Last night, Bill Nye debated Ken Ham, the president of Answers in Genesis. It didn’t go so well for Nye.
Why? Because Ham has certainty on his side, and certainty isn’t something scientists do. Scientists don’t accept explanations without proof, and they’re smart enough to admit when they don’t know something. Creationists, on the other hand, claim to have all the answers. At the end of the day, the latter approach appeals more to a crowd.
Creationists generally issue a few stock arguments against various theories, most of which are easily debunked by even the layman. Notice the insistence that the second law of thermodynamics (entropy, in short) invalidates the concept of evolution. What they’re missing is that Carnot’s law applies in a closed system, not an open one.
Someone needs to tell the guy in picture #21 that the Big Bang was not the result of an exploding star. The lady in picture #5 asks how we can have sunsets without God. That would be due to the fact that the earth is round. It rotates on an axis, and the part on which she’s standing sometimes rotates away from the sun. We’ve sent out spacecraft which have more than adequately demonstrated this.

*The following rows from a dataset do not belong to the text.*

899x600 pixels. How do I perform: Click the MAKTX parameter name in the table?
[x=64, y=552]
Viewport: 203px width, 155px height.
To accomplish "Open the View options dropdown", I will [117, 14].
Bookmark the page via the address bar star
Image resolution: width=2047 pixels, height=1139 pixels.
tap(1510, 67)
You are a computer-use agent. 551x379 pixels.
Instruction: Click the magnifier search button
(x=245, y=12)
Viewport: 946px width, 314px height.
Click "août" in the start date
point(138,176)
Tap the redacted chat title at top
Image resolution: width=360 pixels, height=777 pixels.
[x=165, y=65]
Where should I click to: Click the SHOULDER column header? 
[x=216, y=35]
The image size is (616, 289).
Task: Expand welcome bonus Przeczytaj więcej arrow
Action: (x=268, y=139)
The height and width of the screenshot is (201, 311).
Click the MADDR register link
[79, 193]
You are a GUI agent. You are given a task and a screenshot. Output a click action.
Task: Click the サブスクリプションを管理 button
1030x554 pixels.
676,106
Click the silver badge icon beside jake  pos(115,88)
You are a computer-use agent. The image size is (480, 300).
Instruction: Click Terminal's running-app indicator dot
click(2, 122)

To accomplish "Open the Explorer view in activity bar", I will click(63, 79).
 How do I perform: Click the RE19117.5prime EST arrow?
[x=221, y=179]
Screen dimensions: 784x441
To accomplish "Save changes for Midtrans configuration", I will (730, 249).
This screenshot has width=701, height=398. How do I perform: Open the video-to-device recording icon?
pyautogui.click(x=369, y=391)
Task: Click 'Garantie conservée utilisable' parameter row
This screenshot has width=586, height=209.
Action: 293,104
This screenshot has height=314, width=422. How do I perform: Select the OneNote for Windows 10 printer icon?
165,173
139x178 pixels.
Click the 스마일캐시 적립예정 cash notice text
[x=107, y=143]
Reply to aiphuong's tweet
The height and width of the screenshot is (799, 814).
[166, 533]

There are plenty of Christians who believe the earth is more than 4,000 years old, and there are many who have no problem with evolution. So, why do so many still choose dogma over demonstration? If one’s faith is so fragile that it can’t withstand new pardigms, that’s a personal matter. The same things creationists want stripped from our textbooks are the very foundations of medicine, technology, and commerce.
Abolish those things, and we turn back 300 years of progress.
2 thoughts on “Acceptance vs. Investigation”
I watched the whole thing, and I think Ken Ham could have benefited greatly from the public speaking class I was required to take in my first year of college. He was terrible. He just rambled on most of the time, bouncing from topic to topic, orbiting the issues without confronting them very strongly. The only things he exhibited any preparation or certainty with were his repeated assertions, “The Bible is the word of God, and He knows everything,” and “It’s ‘historical science’ which means that I don’t have to follow the same rules.”
On the other hand, Bill Nye took us step-by-step through all the ways that creationism is wrong, and stayed focused on the question, “Is Ken Ham’s explanation viable?” He wasn’t just right, he was also clear and easy to follow, in utter contrast to Ham.
That’s my point, though. To a thinking person, Bill Nye more than held his own. The problem is, a crowd is not a thinking person. It’s a group, and the best way to reach groups is to appeal to their emotions.
Ham doesn’t need to be right. He doesn’t even need to be more than a marginal speaker. He just needs to project a sense of certainty and to hit the right buttons. On that front, he won.